De lofbelofte van de psalmist domineert de verzen 22-26. Tweemaal belooft de psalmist God te eren door Gods goedheid te herinneren (vers 22) en door geloften te doen in het midden van de gemeente (vers 25). Na beide beloften van lof De psalmist dan verkondigt God ‘ s verleden goedheid aan degenen in nood en die van lage stand (“de getroffenen,” vers 24; “de armen “en” degenen die hem zoeken, “vers 26; het woord vertaald “getroffen” en het woord vertaald ” arm ” zijn eigenlijk hetzelfde, ?an? ). Vers 27-31 breidt dan de belofte van lof uit, zodat elke persoon in de menselijke geschiedenis wordt opgenomen: “alle geslachten der volken” (vers 27), “allen die op de aarde slapen” (vers 29), en “toekomstige generaties” (vers 30).het verband tussen Psalm 22 en het verhaal van Jezus’ lijden en dood is natuurlijk gezien de uitgebreide beschrijving van lijden die de psalm bevat. Misschien is de meest voor de hand liggende verbinding tussen het passieverhaal en Psalm 22 De Schreeuw van Jezus van godverlaten: “mijn God, mijn God, waarom hebt gij Mij verlaten?”(Psalm 22: 1; Marcus 15: 34; Matteüs 27: 46).
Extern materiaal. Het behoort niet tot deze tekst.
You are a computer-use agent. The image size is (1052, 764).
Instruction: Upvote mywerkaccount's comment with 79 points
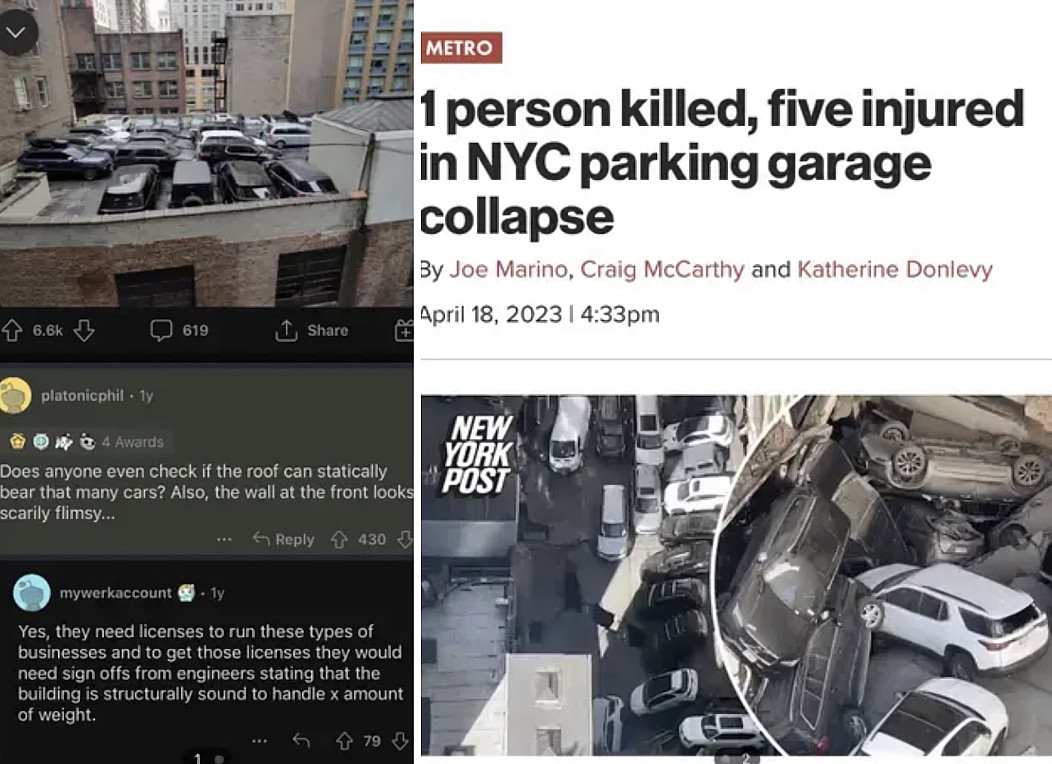pos(344,741)
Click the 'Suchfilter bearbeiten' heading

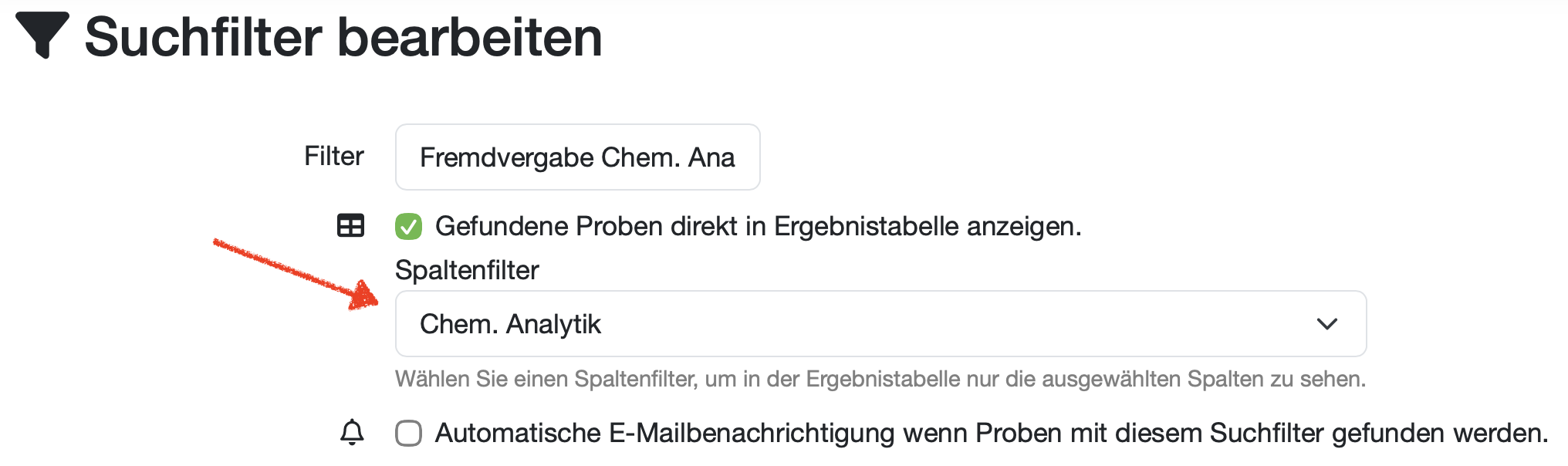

Andere delen van de psalm geven een overzicht van de ervaring van Jezus aan het kruis.Marcus 15: 29 (Matteüs 27:39) impliceert de taal van Psalm 22:7 in de beschrijving van voorbijgangers bij de kruisiging:
“allen die mij zien bespotten mij; Zij maken monden naar mij, zij schudden hun hoofd.”
Matteüs 27: 43 omschrijft ook de Spot van de religieuze leiders met een zinspeling op Psalm 22: 8:leg uw zaak aan de Heer; laat hem verlossen – laat hem degene redden in wie hij behagen schept!”
in alle vier evangeliën (Marcus 15:24; Matteüs 27:35; Lucas 23:34; Johannes 19:24) de beschrijving van de activiteiten van de soldaten onder het kruis is gebaseerd op Psalm 22:18:
“ze verdelen mijn kleren onder elkaar,
en voor mijn kleding werpen ze loten.”
naast deze voorbeelden heeft Johannes 19:28 waarschijnlijk Psalm 22:15 in gedachten wanneer hij meldt dat Jezus zegt:” Ik heb dorst “om” de Schrift te vervullen.”De Schrift vervuld is hoogstwaarschijnlijk Psalm 22: 15.hoewel de oorspronkelijke setting van Psalm 22 niets te maken had met het lijden van Jezus, is een Messiaanse lezing een natuurlijk resultaat van de uitgebreide uitdrukking van het lijden van de psalm en zijn verregaande verklaring van hoop. De psalm “explodeert de grenzen” van poëtische expressie en breidt zo het Oude Testament begrip van God, het menselijk leven en de dood.2
niet alleen roept de psalmist uit tot God met ongeëvenaarde uitingen van pijn en verlies (vers 1), maar de schrijver drukt ook hoop uit op iets dat verwant is aan opstanding (vers 29-30). Dus, Psalm 22 is geschikt voor de hoop die Jezus’ lijden en het verdriet begeleidt. Het anticipeert op een visioen van God die de gelovige vasthoudt, zelfs na de dood, dat pas eeuwen later volledig tot uitdrukking zal komen.